Anne Hathaway plays Jules, founder of e-commerce business About the Fit, wife to a stay-at-home husband and mother to an adorable daughter. She’s clearly nailing it; except that she isn’t. Thank God for Ben (Robert DeNiro), retired 70-year-old widower, searching for a bit of meaning in his empty, old life. When Ben becomes Jule’s intern, he’s soon furbishing Jules with business and relationship advice, telling her she’s had too much to drink, and generally overstepping an intern’s professional boundaries.
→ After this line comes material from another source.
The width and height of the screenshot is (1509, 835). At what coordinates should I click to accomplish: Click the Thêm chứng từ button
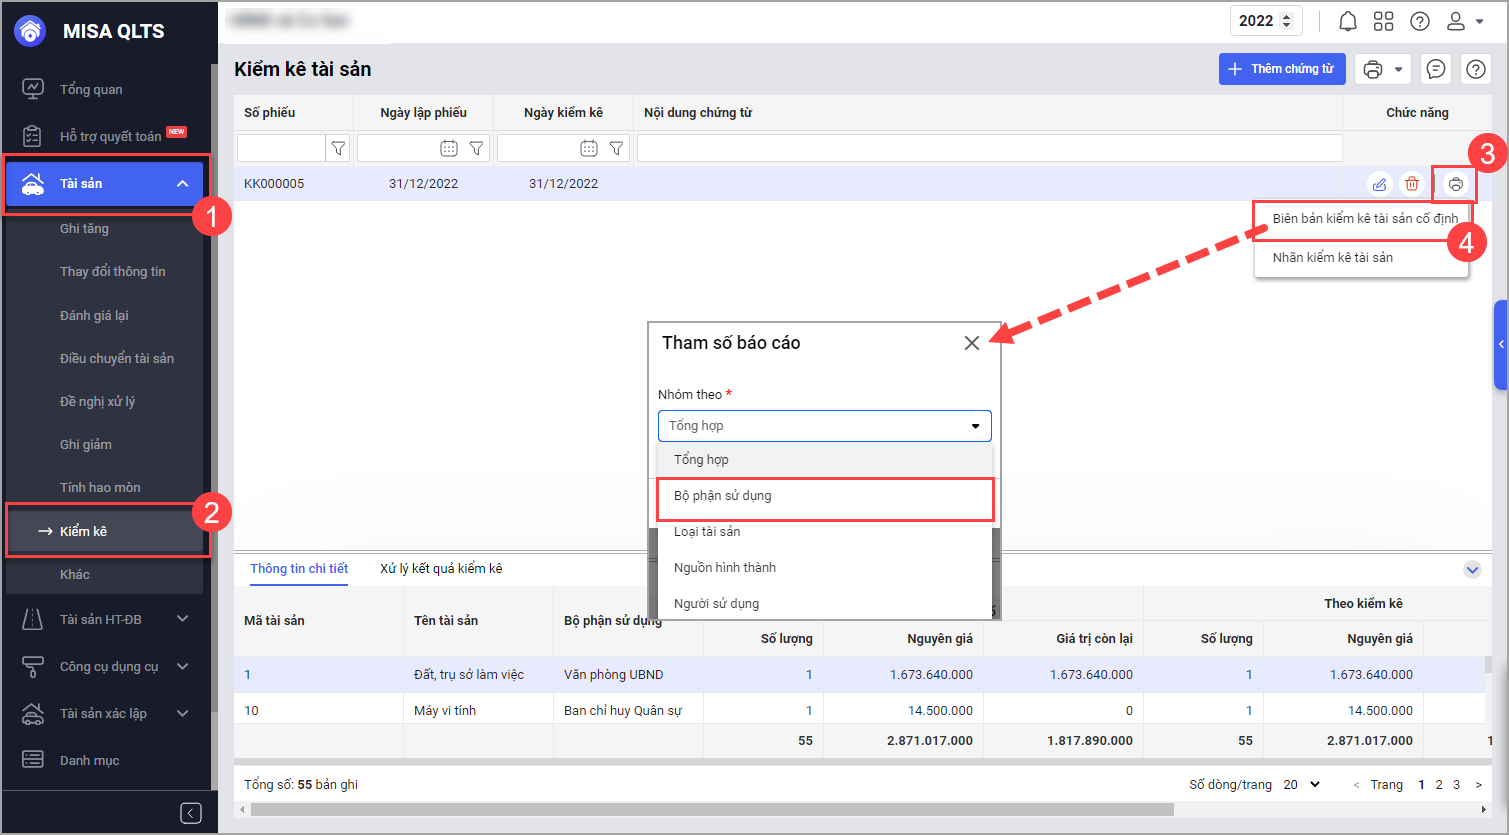1281,69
Despite DeNiro’s cuddly performance, Ben is the patronising heart of The Intern. Myers has earned her plaudits for writing strong female characters, but here the women are weepy office-girls, bitchy playground moms, or sexy masseuses serving up some wink-wink-nudge-nudge (poor Rene Russo). In this version of New York, every woman is a stereotype, so it’s no wonder Jules is struggling to cope. And equally unsurprising that the solution is a paternal cuddle from an old guy with a hankie. It’s OK though, because at one point Jules sets Ben up on Facebook, proving that Ben’s not the only one with wisdom to offer.
As it happens, The Intern has views on old people too; they aren’t just cute, they’re multi-faceted individuals. Odd then, that DeNiro’s character is basically an amenable version of the old guy from Up – which is, in fact, the most enjoyable thing about the film. The comparison stops being fun when Russo gives him a comedy-boner, in a moment that sums up The Intern’s real stance on this subject. Old people! (more yelling), we know you have plenty to offer! Not just wisdom – boners too!
It may be that we could stand to relax and take The Intern as a bit of harmless fun. Admittedly, all the variations on Ben misunderstanding a proffered fist-bump may elicit some rainy-afternoon chuckles. Hearts may even be warmed a little. But if The Intern insists on claiming big principles, it should at least have the guts or brains to commit to them.